O escritório responsável pelo senso americano, revelou que em 2011 um em cada seis americanos vivia na pobreza, o que significa 46,2 milhões de pessoas. Segundo o escritório é a maior taxa de pobreza já registrada desde que os dados começaram a ser coletados em 1959. A reportagem da BBC, que abordou este assunto ressalta ainda que “segundo o censo, a taxa de pobreza é ainda mais alta entre negros (27,4%) e hispânicos (26,6%) do que entre brancos (9,9%). Entre crianças negras, a taxa de pobreza chega a 39%, mais de três vezes maior do que a registrada entre crianças brancas (12,4%).

O médico e economista Sergio Barroso, membro do Comitê Central do Partido Comunista do Brasil (PCdoB), menciona os argumentos de Paul Craig Roberts, Secretário Assistente do Tesouro do governo Reagan, para quem os EUA estão passando ao estágio do subdesenvolvimento. Abaixo alguns trechos do artigo de Sergio Barroso:

“Analisa o economista (Craig) – como inúmeros pesquisadores – que o transportar da manufatura da grande empresa americana especialmente à Ásia (‘outsourcing’) acelerou fortemente o fenômeno da desindustrialização do país”.

“Roberts reforça suas opiniões relembrando que os centros industriais dos EUA se tornaram ‘cascas’ daquilo que simbolizavam: Detroit perdeu 25% da sua população, assim como Gary em Indiana, 22%, Flint em Michigan, 18%, e St. Louis 20%”!
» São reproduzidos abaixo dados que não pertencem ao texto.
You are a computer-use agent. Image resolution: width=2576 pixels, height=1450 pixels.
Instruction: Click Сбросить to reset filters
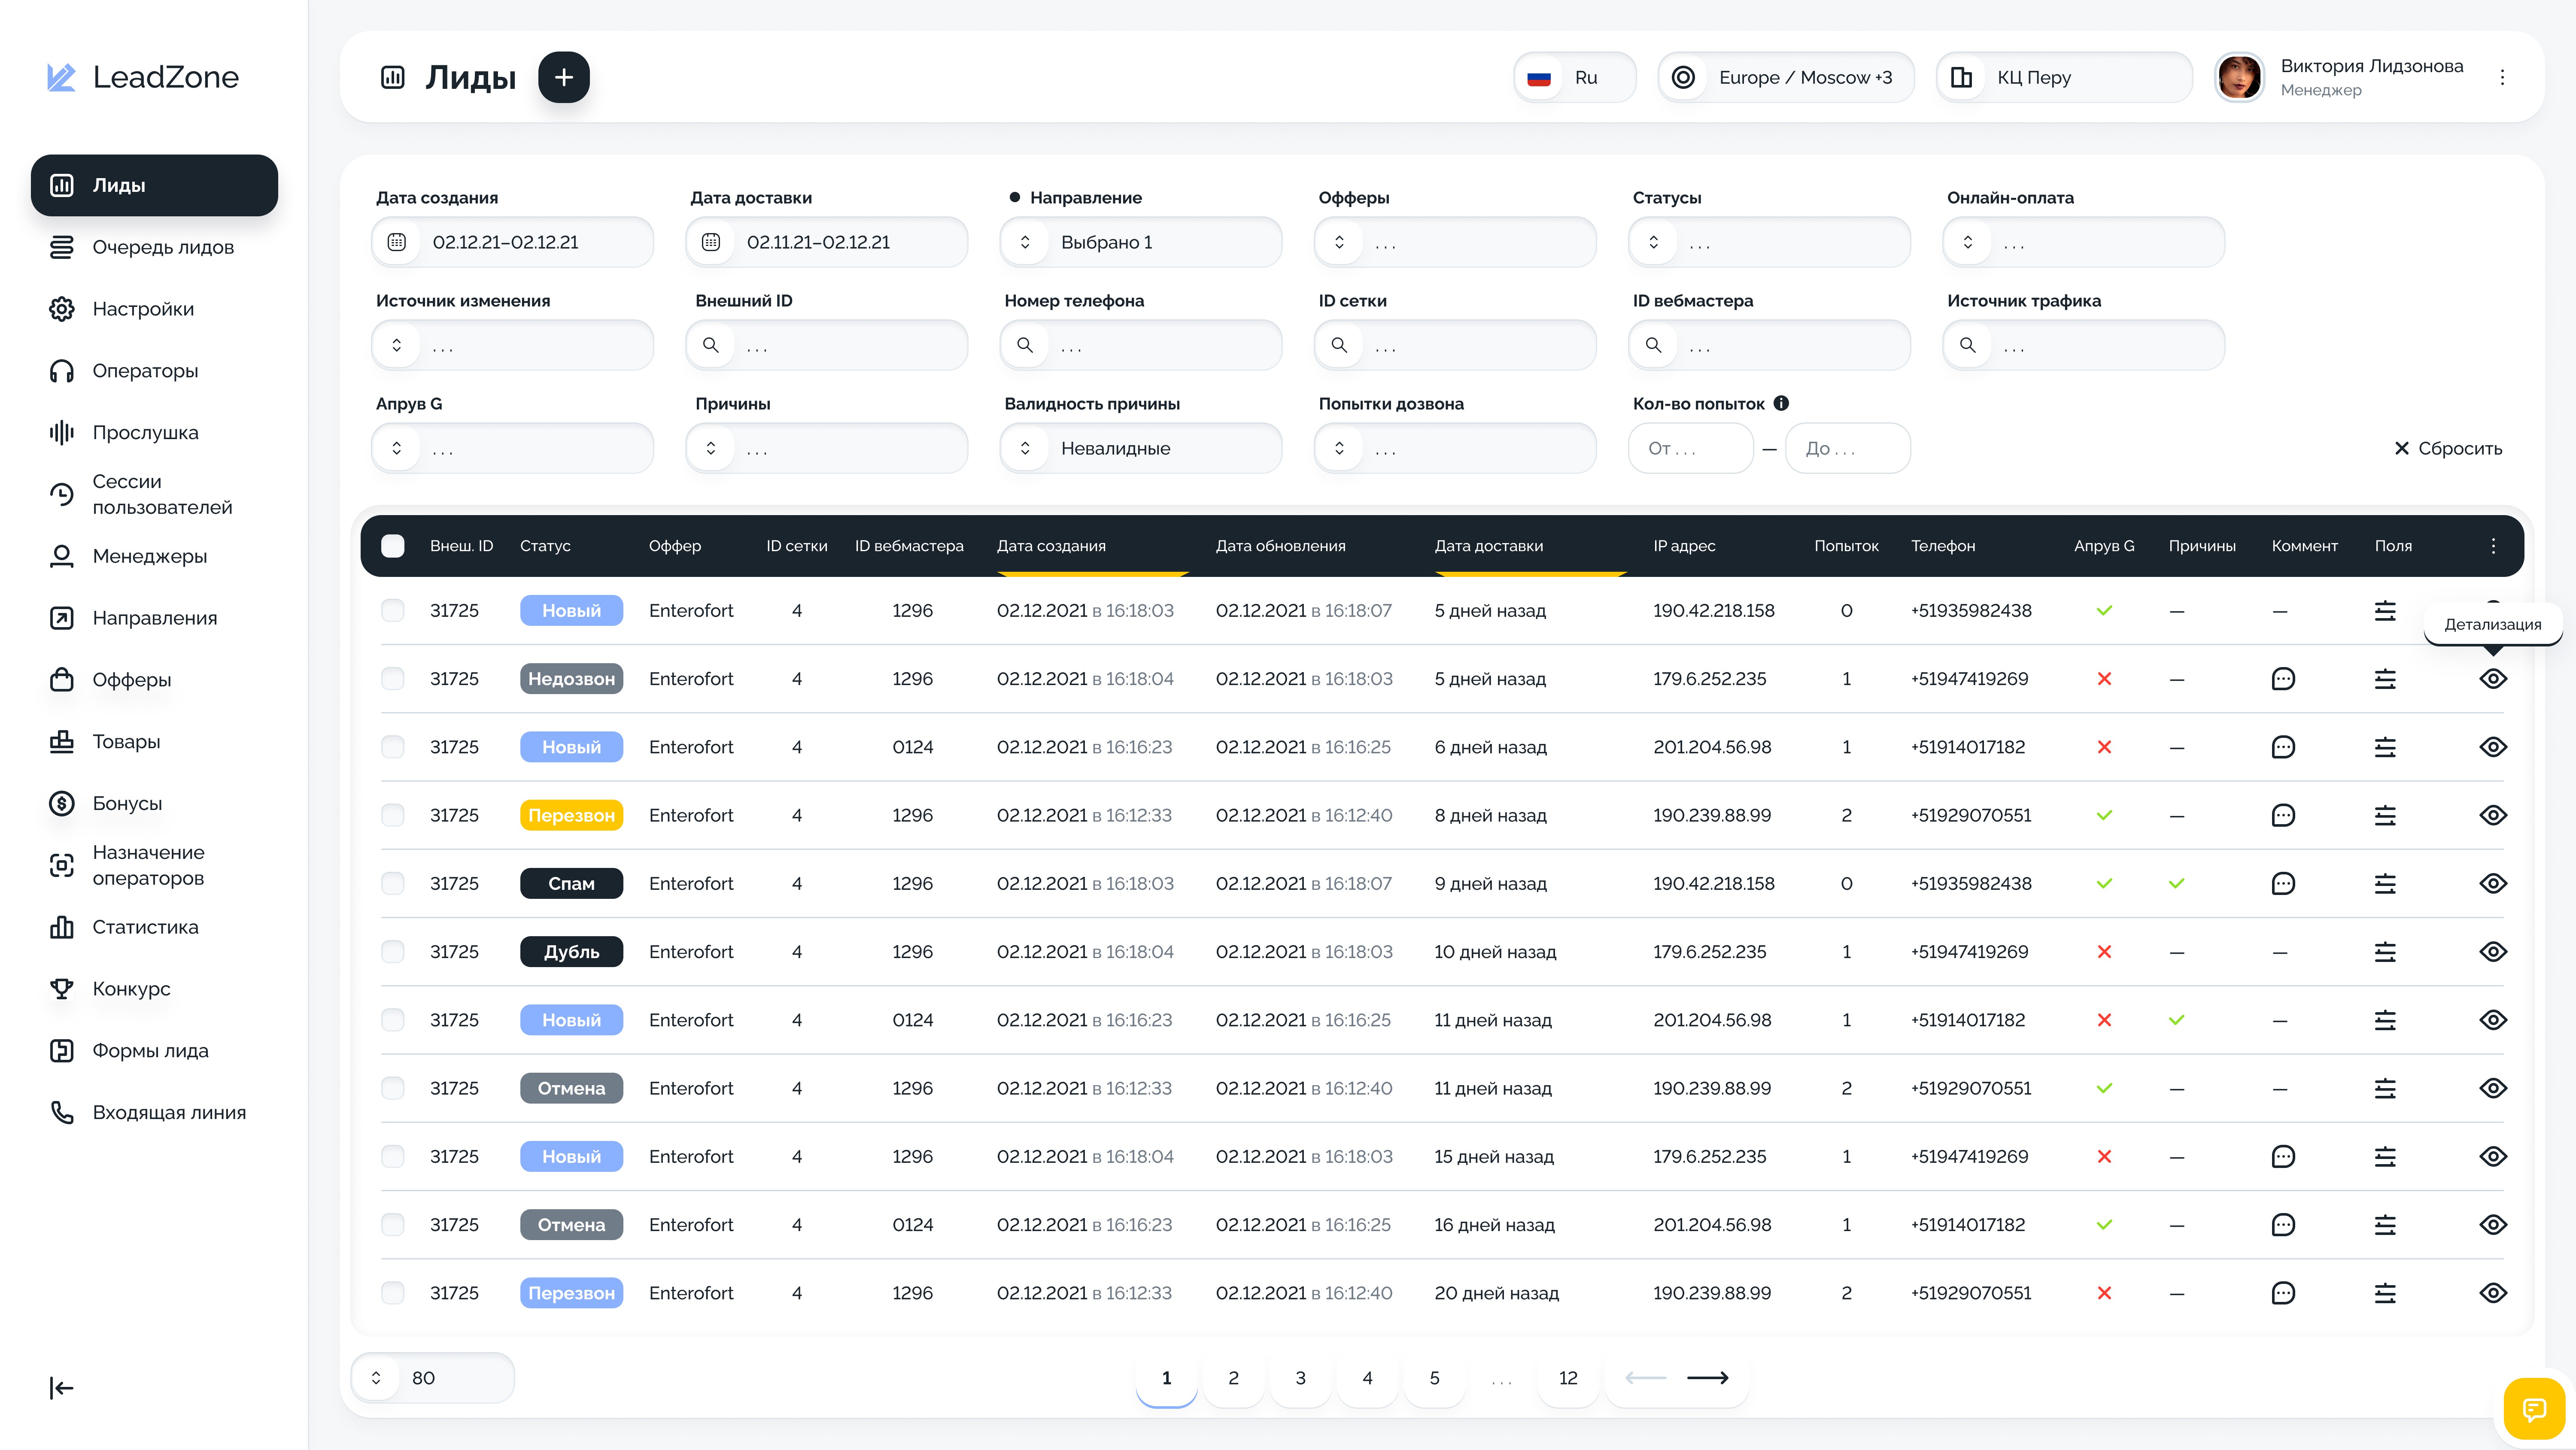point(2447,449)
“Novos dados sobre a trágica decadência do império norte-americano revelam que no início deste ano já somavam 3,5 milhões de pessoas sem moradias, o que significa o triplo desse número desde 1983; estão sem teto 1,5 milhões de crianças das 15 milhões de crianças que passam fome. Igualmente triplicou nesse período para 18 milhões as casas-fantasmas (vazias e sem moradores!). A própria UNICEF (ONU) descreve atualmente os EUA como um país que menos protege suas crianças, em cuja lista aparece (inacreditavelmente) abaixo da Grécia e ficando apenas duas posições acima da Romênia. Eram 60 mil os sem tetos no último inverno, sendo a metade crianças”.

Como dissemos no início deste texto, os EUA são um país poderoso. O mais poderoso do mundo, principalmente em termos de arsenal bélico. Mas o seu poder e a sua riqueza estão cada vez menos a serviço do seu próprio povo e das aspirações gerais da humanidade por paz e justiça, tudo para enriquecer de forma obscena uma camarilha de milionários.

As contradições entre as promessas do paraíso americano e sua realidade são cada vez mais visíveis e tendem a se acirrar. Eric Hobsbawm afirmava que "a única certeza que podemos ter sobre a atual superioridade norte-americana é que ela será, para a história, apenas um fenômeno temporário, como foram todos os impérios." Para que isto aconteça o mais rápido possível é fundamental que a realidade se imponha perante o mito, para o bem da humanidade e do próprio povo estadunidense.